Processor Evaluation

Once you obtain a bug free design you may proceed to its evaluation. Some information can be found in the reports of vivado, such as the maximum operating frequency and the area of your design. Other results can only be found by executing benchmarks on the actual FPGA.

Area Evaluation
Timing Analysis
Energy Evaluation

Area Evaluation

Below, an example of a design floorplan is given. This is the design floorplan of the baseline CPU we gave you, with the Programmable Logic (PL) and the Processing System (PS) sections outlined.

Baseline Design Floorplan

The main resource for combinatorial and sequential circuits are Configurable Logic Blocks (CLBs). Each CLB consists of 2 interconnected slices, as shown in the example above, which contain the following resources:

8 look-up tables for random logic implementation or distributed memory,
6 multiplexers,
2 fast carry chains,
16 Flip-Flops out of which 8 can be configured as latches.

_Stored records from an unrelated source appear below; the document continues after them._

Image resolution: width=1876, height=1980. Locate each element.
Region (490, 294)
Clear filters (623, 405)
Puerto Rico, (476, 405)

For memory implementation, besides the distributed RAM (from CLBs), a number of 36Kb RAM Blocks (RAMBs) are available (see Vivado Design Suite 7 Series FPGA and Zynq-7000 SoC Libraries Guide for BRAMs instantiation primitives). To estimate the area of your design, a compound value should be derived from the implemented design's Utilization Report. You can generate this for the cpu_0 component through Vivado's IMPLEMENTATION → Open Implemented Design → Report Utilization. Below we've shown a sample report of the baseline cpu:

Utilization Report

You can then use this information to estimate the total area using the following relations:

The area of a slice is half the area of a CLB
The area of a a RAMB18 (18 kbit configurable ram block) is 1.2 times the size of a CLB
The area of a a RAMB36 (36 kbit configurable ram block) is 2.4 times the size of a CLB

In the example from above, cpu_0 doesn't use any block ram tiles, but 991 slices so the total area is $991 \times 0.5 = 496 CLBs$

Timing Analysis

To check that the implemented design works at the requested frequency, a timing report should be generated in Vivado through IMPLEMENTATION → Open Implemented Design → Report Timing Summary. A timing tab will open up detailing all the timing constraints (usually one for each clock signal in the design) with the top slowest propagation paths and any potential timing violations.

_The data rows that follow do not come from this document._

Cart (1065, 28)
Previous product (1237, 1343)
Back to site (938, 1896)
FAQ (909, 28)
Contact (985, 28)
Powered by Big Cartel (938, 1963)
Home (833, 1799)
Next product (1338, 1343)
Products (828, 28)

Below, we've shown the timing summary section of the baseline cpu:

Timing of the Baseline CPU

This shows us whether all the timing constraints are met (slack values should be positive to meet timing) and thus that the design will be able to run in a reliable manner at the requested frequency. If the design does not meet the desired frequency, it is recommended to focus on the Worst Negative Slack (WNS) as the main way to improve the total negative slack.

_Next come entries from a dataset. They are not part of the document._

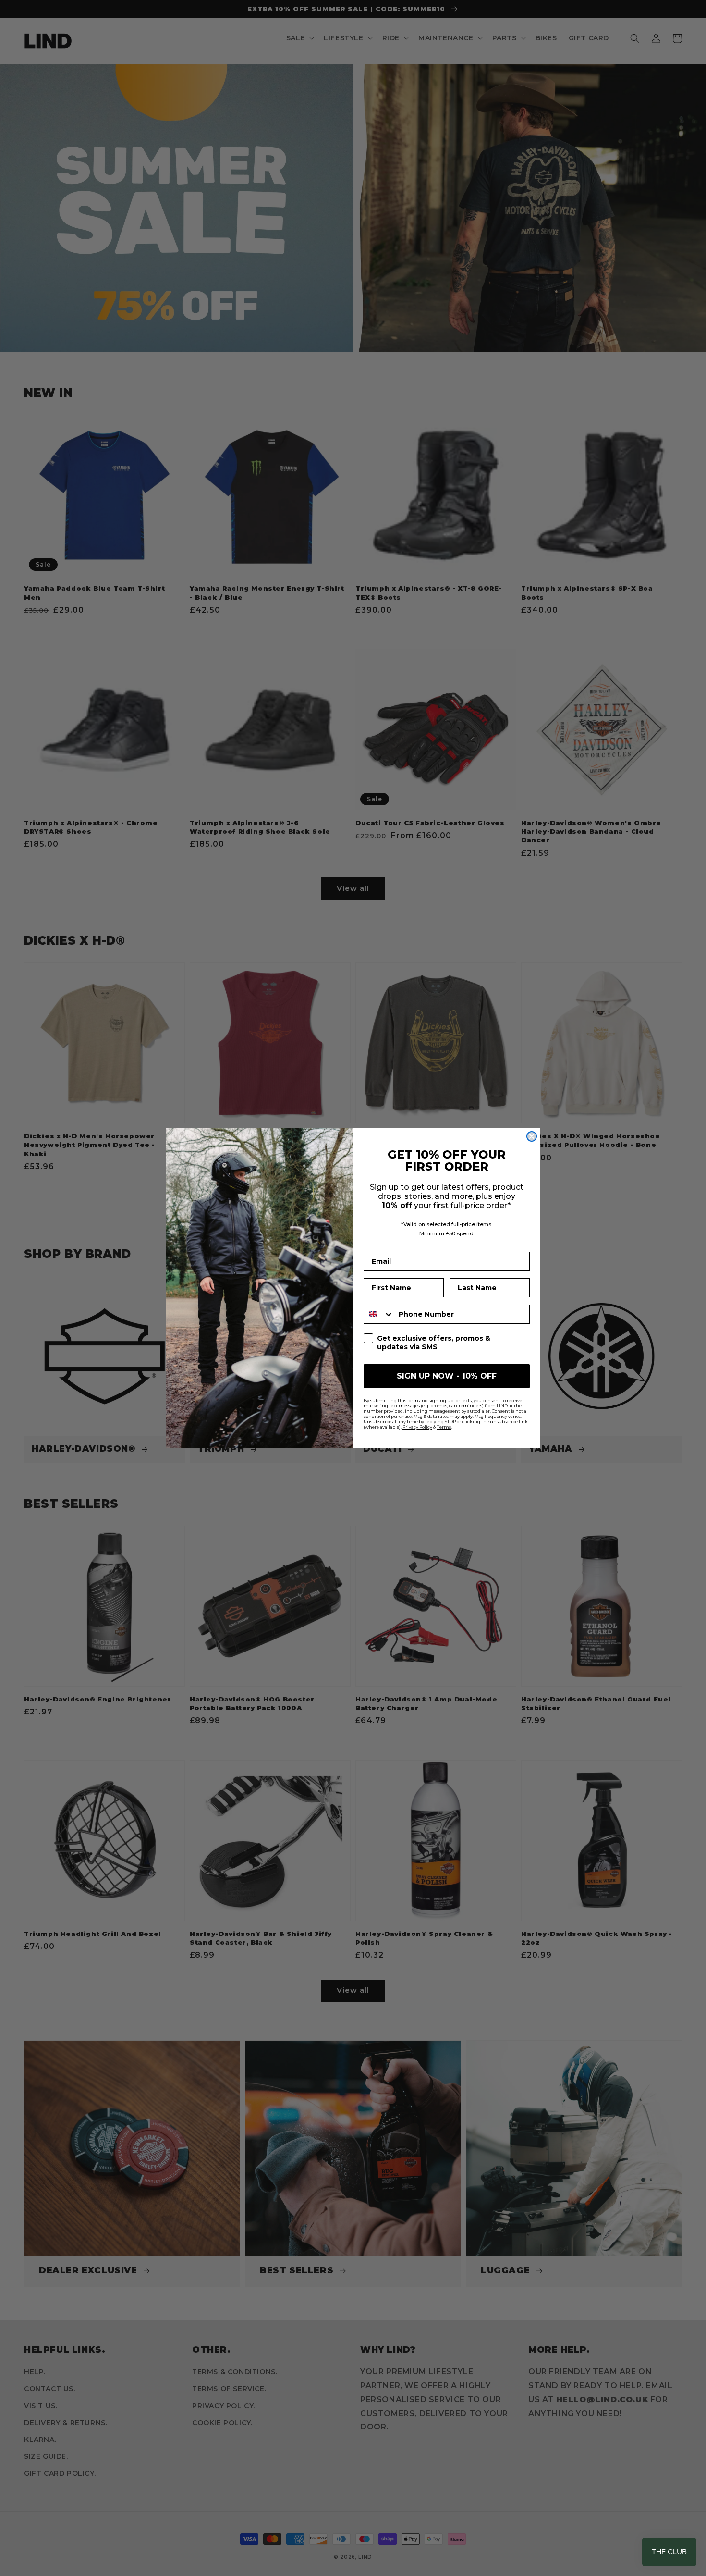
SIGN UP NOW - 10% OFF (447, 1375)
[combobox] (379, 1314)
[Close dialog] (531, 1136)
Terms (444, 1427)
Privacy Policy (417, 1427)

If the slack is positive, the design is guaranteed to work in a reliably at the requested frequency. However, if the slack is negative the design might work within reasonable negative slack bounds, or it might not work properly at all. Based on the WNS value, we can also estimate the maximum attainable operation frequency as follows:

$F_{ma x} = \frac{1}{Currently requested clock period - WNS}$

This FMAX estimation could be pessimistic, as Vivado does not try to further improve timing after the timing constraints are met.

Clicking on the value of WNS will display information for the top 10 paths with the worst delay in the design. Double clicking on the critical path (Path 1) will display detailed timing related information, among which the path start point and end point, the number of levels of logic, the logical resources included in the path, and the slack with respect to the requested frequency, as shown below.

Timing Summary Report: Intra-Clock Paths Details

Right-clicking on Path 1, and selecting Schematic will display the critical path schematic, as illustrated.

Critical Path

Further information on how to read a timing report can be found in Vivado documentation

Executing Benchmarks

To evaluate your improvements of the cpu, you are given a set of benchmarks to be run on the FPGA board. After benchmark execution on the board the message "CORRECT!" is displayed if the benchmark results are as expected. Otherwise, an "ERROR" message is displayed.

In addition, to evaluate the performance of your solution, the number of CPU cycles (in million cycles) consumed by the benchmark execution, the peak power consumption (in mW), and the energy (in J) are measured and displayed.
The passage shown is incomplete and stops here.